The fact is that whatever crisis we are in can often delude us into thinking that we are in a new crisis. In fact, these crises are seldom new at all, but simply moments that shine the light on cracks in the fabric of society that have been there all along, often times shrouded from view of people like us who get to sit in lovely rooms like this and go to France on a nice trip. 

People have felt for ages that they’ve been left behind—abandoned, dislocated, oppressed—because of their age, economic status, education. Because of their ability, their skin color, their sexual or gender identity. They have felt under threat because of the place in which they live, because of who has more power than they, because of what they believe or whom they love. 

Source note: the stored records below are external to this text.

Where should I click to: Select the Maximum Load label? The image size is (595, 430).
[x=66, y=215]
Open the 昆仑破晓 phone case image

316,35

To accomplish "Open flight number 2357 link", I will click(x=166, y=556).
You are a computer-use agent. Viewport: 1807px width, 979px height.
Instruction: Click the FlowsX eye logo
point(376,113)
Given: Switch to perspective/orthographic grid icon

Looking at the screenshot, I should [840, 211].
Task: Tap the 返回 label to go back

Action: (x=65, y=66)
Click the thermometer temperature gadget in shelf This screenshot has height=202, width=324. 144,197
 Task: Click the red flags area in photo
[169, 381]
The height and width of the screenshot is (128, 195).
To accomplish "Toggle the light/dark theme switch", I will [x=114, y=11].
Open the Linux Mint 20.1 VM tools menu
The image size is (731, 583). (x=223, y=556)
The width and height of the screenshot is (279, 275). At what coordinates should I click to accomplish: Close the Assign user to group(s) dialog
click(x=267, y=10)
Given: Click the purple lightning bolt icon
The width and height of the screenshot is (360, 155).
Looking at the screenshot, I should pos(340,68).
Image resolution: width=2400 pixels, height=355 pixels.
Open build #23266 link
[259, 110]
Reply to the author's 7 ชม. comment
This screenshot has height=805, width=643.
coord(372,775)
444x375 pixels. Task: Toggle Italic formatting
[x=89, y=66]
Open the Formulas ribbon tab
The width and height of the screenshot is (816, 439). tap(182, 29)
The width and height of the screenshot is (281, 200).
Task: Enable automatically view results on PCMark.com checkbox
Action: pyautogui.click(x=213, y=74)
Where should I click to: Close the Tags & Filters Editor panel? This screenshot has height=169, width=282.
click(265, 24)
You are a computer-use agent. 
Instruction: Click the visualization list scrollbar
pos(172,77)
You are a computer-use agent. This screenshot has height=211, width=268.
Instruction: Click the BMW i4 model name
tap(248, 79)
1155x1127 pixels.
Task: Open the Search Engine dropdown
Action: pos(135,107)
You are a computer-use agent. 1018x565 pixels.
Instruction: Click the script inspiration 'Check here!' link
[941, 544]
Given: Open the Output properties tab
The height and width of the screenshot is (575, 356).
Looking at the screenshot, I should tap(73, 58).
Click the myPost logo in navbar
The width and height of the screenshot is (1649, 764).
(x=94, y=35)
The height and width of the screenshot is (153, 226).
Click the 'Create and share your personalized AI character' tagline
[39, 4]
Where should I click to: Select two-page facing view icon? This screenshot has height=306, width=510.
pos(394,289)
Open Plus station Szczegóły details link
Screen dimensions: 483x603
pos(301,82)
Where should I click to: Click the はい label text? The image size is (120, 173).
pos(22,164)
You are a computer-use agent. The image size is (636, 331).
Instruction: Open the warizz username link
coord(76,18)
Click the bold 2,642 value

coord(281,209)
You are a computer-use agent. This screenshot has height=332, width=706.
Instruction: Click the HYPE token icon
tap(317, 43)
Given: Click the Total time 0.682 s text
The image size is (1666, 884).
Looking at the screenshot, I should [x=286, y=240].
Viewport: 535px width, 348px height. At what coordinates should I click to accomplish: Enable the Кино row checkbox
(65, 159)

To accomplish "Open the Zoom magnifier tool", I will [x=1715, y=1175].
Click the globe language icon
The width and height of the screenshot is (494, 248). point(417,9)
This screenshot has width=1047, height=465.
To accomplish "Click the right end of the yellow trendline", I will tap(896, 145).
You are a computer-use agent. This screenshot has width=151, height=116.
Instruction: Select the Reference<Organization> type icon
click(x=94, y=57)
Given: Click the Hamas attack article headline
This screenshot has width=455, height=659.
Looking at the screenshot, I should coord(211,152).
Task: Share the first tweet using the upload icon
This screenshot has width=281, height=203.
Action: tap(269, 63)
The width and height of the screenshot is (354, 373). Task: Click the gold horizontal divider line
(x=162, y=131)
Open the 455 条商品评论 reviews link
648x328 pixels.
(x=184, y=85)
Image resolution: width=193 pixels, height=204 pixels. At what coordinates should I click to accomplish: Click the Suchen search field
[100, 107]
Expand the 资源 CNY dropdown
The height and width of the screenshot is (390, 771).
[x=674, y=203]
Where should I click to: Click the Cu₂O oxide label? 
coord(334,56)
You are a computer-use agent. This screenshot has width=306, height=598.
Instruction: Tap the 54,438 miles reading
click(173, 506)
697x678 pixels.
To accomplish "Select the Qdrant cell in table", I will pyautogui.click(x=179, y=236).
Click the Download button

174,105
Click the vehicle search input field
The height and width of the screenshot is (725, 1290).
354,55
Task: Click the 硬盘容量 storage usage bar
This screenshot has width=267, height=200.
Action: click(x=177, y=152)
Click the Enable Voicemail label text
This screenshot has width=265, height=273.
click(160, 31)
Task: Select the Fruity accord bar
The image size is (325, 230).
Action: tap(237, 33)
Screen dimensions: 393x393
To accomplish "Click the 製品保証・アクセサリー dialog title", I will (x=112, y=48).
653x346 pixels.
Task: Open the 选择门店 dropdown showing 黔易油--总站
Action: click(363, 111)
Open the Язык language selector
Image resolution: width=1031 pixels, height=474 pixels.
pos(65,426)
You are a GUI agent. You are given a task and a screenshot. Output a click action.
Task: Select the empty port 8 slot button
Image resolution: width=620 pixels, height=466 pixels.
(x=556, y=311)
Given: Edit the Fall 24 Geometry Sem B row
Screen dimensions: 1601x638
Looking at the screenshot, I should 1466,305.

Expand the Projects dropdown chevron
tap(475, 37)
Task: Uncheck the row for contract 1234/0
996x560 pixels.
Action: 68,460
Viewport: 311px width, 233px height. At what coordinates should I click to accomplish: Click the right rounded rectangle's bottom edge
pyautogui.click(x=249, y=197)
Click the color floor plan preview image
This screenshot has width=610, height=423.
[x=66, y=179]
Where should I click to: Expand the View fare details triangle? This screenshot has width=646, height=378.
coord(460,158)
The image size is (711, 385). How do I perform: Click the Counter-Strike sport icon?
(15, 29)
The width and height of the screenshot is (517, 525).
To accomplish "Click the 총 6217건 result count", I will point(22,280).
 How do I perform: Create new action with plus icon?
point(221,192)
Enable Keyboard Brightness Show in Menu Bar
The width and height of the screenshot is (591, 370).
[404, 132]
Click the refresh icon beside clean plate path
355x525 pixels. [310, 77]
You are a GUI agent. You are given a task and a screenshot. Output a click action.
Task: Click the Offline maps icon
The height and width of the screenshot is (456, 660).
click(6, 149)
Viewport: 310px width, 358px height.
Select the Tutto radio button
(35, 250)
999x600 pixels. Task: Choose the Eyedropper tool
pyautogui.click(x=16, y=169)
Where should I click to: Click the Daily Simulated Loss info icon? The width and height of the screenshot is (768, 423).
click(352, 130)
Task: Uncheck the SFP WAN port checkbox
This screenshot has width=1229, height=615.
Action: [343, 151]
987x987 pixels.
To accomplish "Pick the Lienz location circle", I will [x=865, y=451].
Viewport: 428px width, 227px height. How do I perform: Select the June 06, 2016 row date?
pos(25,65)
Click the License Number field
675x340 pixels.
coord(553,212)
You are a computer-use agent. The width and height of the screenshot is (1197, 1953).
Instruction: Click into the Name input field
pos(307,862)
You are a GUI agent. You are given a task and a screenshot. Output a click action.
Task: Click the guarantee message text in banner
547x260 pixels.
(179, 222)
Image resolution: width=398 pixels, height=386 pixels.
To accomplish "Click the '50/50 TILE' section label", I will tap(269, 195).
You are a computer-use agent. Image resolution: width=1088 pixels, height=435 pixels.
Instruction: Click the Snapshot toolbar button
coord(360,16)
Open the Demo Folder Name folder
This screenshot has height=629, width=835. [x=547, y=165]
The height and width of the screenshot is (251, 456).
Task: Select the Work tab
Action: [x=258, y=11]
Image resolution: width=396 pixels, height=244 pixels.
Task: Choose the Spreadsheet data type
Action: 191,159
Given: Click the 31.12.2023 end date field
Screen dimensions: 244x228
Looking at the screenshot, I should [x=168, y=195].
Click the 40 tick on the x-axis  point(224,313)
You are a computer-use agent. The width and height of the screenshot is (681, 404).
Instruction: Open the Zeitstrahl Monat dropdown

However you slice this, we are speaking about fractures in our communities—fissures that have been opened up, some of which seem prehistoric. These are different forms of isolation—one person from another; one community from another. 

One of the highlights of the year for me was the privilege of hearing the tri-partite Taylor Lectures in the fall given by Rowan Williams, former Archbishop of Canterbury, under the title the “Claims of Solidarity”, in which he traced a long sinuous history of the concept. He began by telling of the ways Classical thinkers framed it as a virtue, then taking us through the use or the word among trade unionists in the 19th century, standing in solidarity against something, then through its less precise conflation with the idea of empathy, as a feeling of togetherness with my fellow human. 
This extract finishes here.